A consultora Meyre Higuti, da CRM Assessoria Imobiliária, atua há oito anos no mercado imobiliário e considera esse um excelente momento para aquisição de imóveis. “Com a crise econômica as Incorporadoras estão investindo em campanhas promocionais, e isso contribuiu para a redução do valor do metro quadrado de maneira significativa em todo país”. Para quem tem dinheiro em aplicações financeiras, que não vem apresentando altas significativas no rendimento, retirar esses recursos e aplicar em imóveis é uma excelente oportunidade de negócio. “Os preços estão baixos e em longo prazo é o investimento mais rentável e seguro que existe”, avalia.

O melhor momento para realizar compras de alto valor é durante os períodos de recessão, pois os preços são menores e o consumidor tem a vantagem da negociação.

O empresário José Reinaldo Ceccatto, que investe no mercado imobiliário há mais de sete anos, considera esse segmento o mais vantajoso em relação a outros tipos de aplicações, como ações, por exemplo. “Para investir em ações, ou em outros títulos, é necessário ter tempo para acompanhar e dominar as regras desses modelos de negócio” avalia.

A Fundação Getúlio Vargas publicou o relatório de mês de agosto sobre o Índice de Confiança da construção. A nota total alcançou 72,5 pontos, o maior nível desde julho de 2015. A alta foi de 1,8 pontos, diferente do mesmo período do ano passado que não passou de 0,1. Com o setor reaquecendo, associado aos novos recursos de financiamento, é possível, ainda neste ano, encontrar boas oportunidades de fechar negócio.

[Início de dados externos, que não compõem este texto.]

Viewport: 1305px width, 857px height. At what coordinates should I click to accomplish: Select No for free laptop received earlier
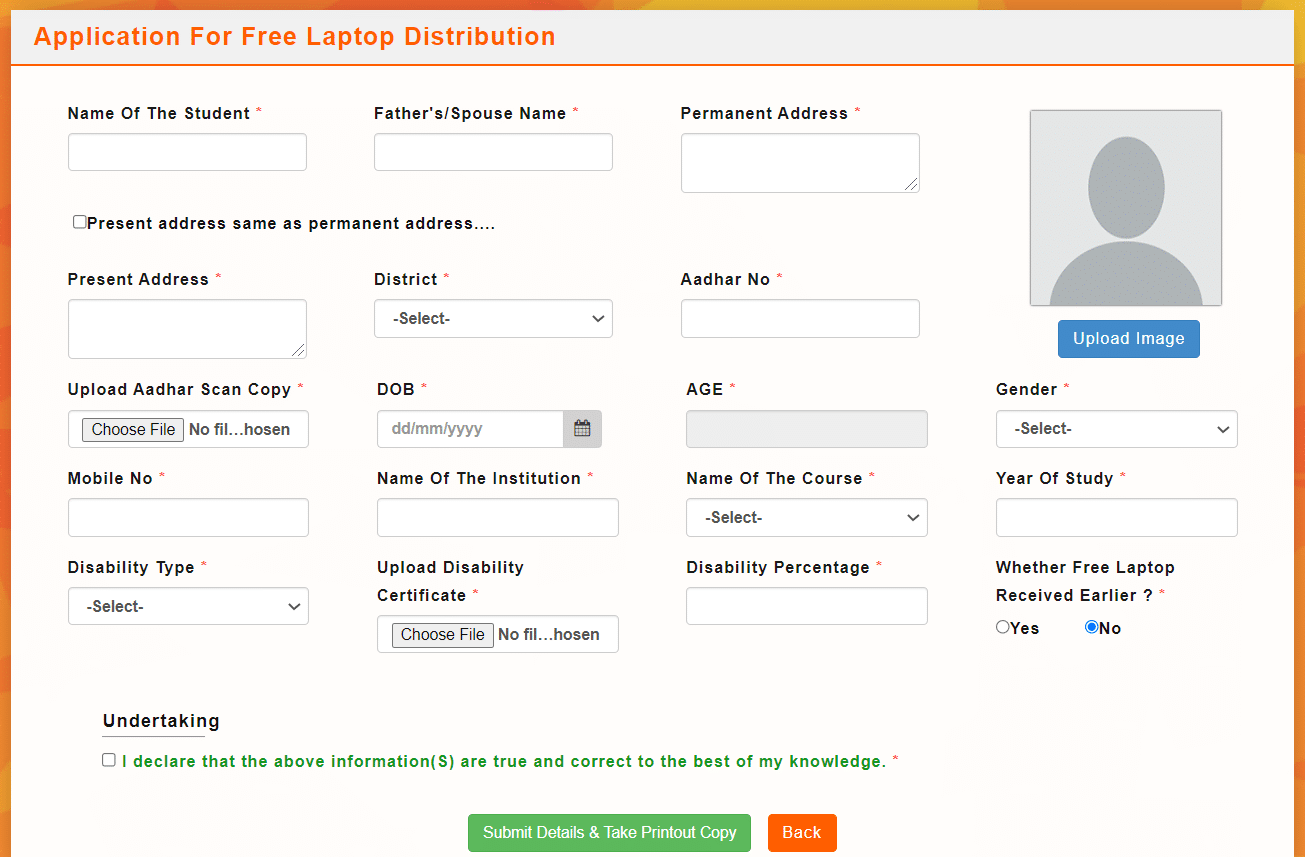[1090, 627]
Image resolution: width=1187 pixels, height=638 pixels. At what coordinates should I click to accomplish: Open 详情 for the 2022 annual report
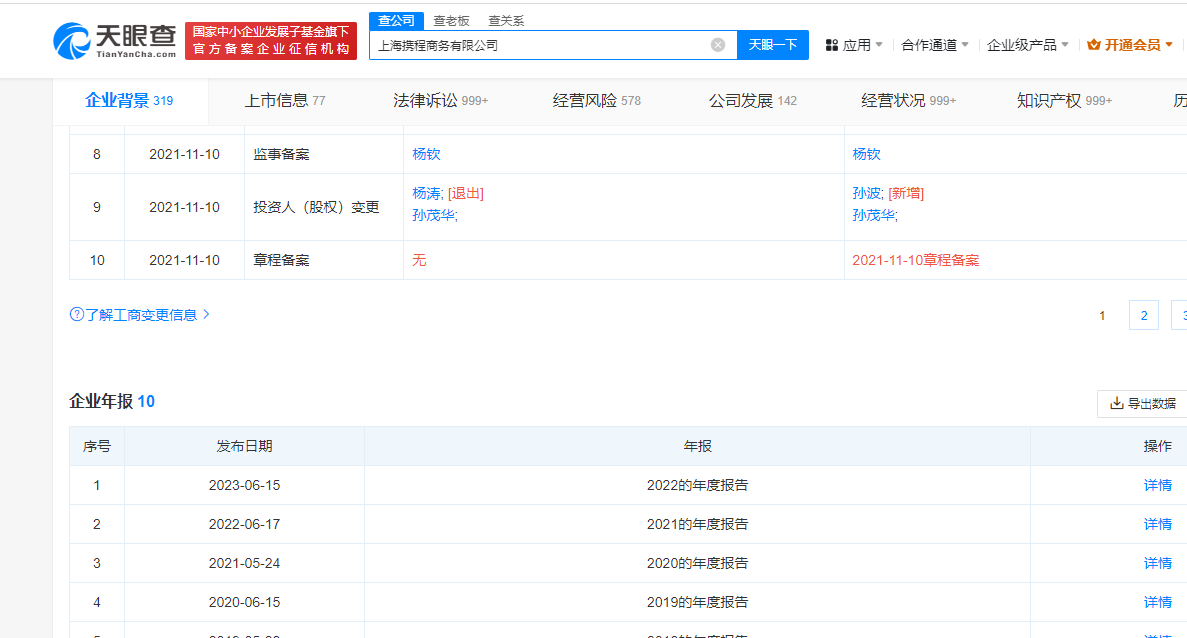click(1157, 485)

Confira os principais modelos de financiamento imobiliário do mercado

Sistema Financeiro Imobiliário (SFI) - Imóveis (no Paraná) a partir de R$ 650 mil ou para um segundo financiamento

Modalidade de crédito que financia imóveis de alto padrão sem utilizar o FGTS
Utiliza recursos de grandes investidores
A cota de financiamento subiu de 70 para 80%
As taxas de juros não possuem um teto, pois a pratica de condições de mercado são mais livres, porem há limites, pois o código de defesa do consumidor se aplica às instituições financeiras

Sistema Financeiro Habitacional (SFH) – Imóveis (no Paraná) até R$ 650 mil
É o sistema de financiamento imobiliário mais utilizado no país
Usa recursos de poupança ou do FGTS – por ser a primeira habitação do comprador
Financia no máximo 80% do valor do imóvel. Em caso de amortização (SAC*), o limite de financiamento passa a ser 90%

As taxas não podem ultrapassar 12% ao ano

* no sistema SAC o valor das prestações é decrescente, já que os juros diminuem a cada prestação. O valor da amortização é calculada dividindo-se o valor do principal pelo número de períodos de pagamento, ou seja, de parcelas

Sistema Pró-Cotista  - imóveis entre R$ 250 e R$ 500 mil
Ter no mínimo três anos de trabalho sob regime do FGTS, não pode ter imóvel em seu nome na cidade onde mora ou trabalha, nem financiamento no sistema financeiro de habitação. A taxa de juros de 8,5% ao ano, com 10% do valor do financiamento já é possível comprar.